O Ministério Público do Paraná emitiu uma recomendação administrativa ao prefeito de Pinhão para que sejam corrigidas irregularidades no pagamento de funções gratificadas aos servidores públicos municipais. A medida resulta de uma investigação da 1ª Promotoria de Justiça da comarca, que identificou que os pagamentos estão sendo realizados em desacordo com a lei.
A recomendação, enviada na última sexta-feira, determina a interrupção imediata do pagamento de todas as funções gratificadas que não foram criadas por lei específica. Esta lei deve não apenas prever a vantagem pecuniária, mas também definir detalhadamente as atribuições vinculadas a cada função. Foi sugerido que o prefeito apresente um projeto de lei à Câmara Municipal para a criação das funções gratificadas que se mostrarem necessárias.
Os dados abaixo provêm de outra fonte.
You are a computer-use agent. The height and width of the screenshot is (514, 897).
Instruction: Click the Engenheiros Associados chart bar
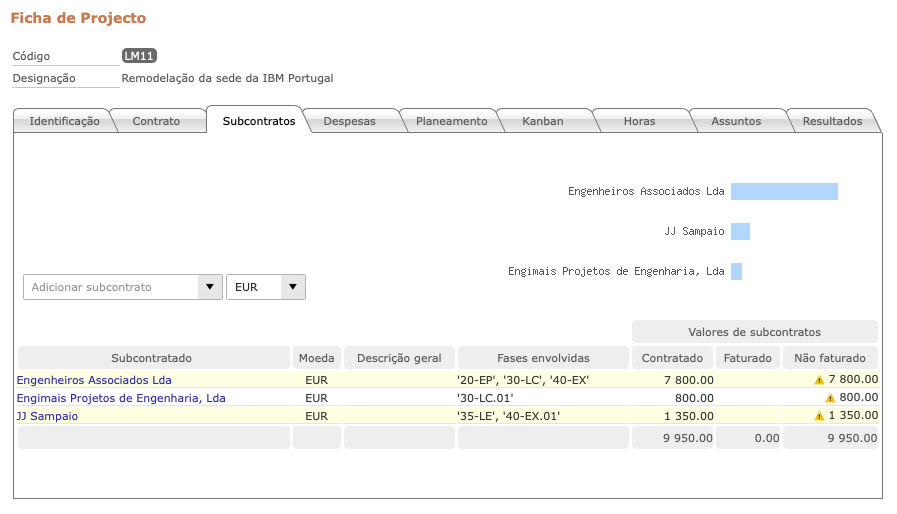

As investigações revelaram que os pagamentos estão sendo feitos sem a formalização das funções gratificadas e suas atribuições por meio de lei. Além disso, as atribuições descritas em normas infralegais muitas vezes se confundem com aquelas dos próprios cargos dos servidores que recebem as gratificações.
O prefeito tem um prazo de dez dias para comunicar à Promotoria de Justiça as ações tomadas em resposta à recomendação. A falta de resposta ou o não cumprimento total da recomendação pode resultar em uma ação civil pública por improbidade administrativa.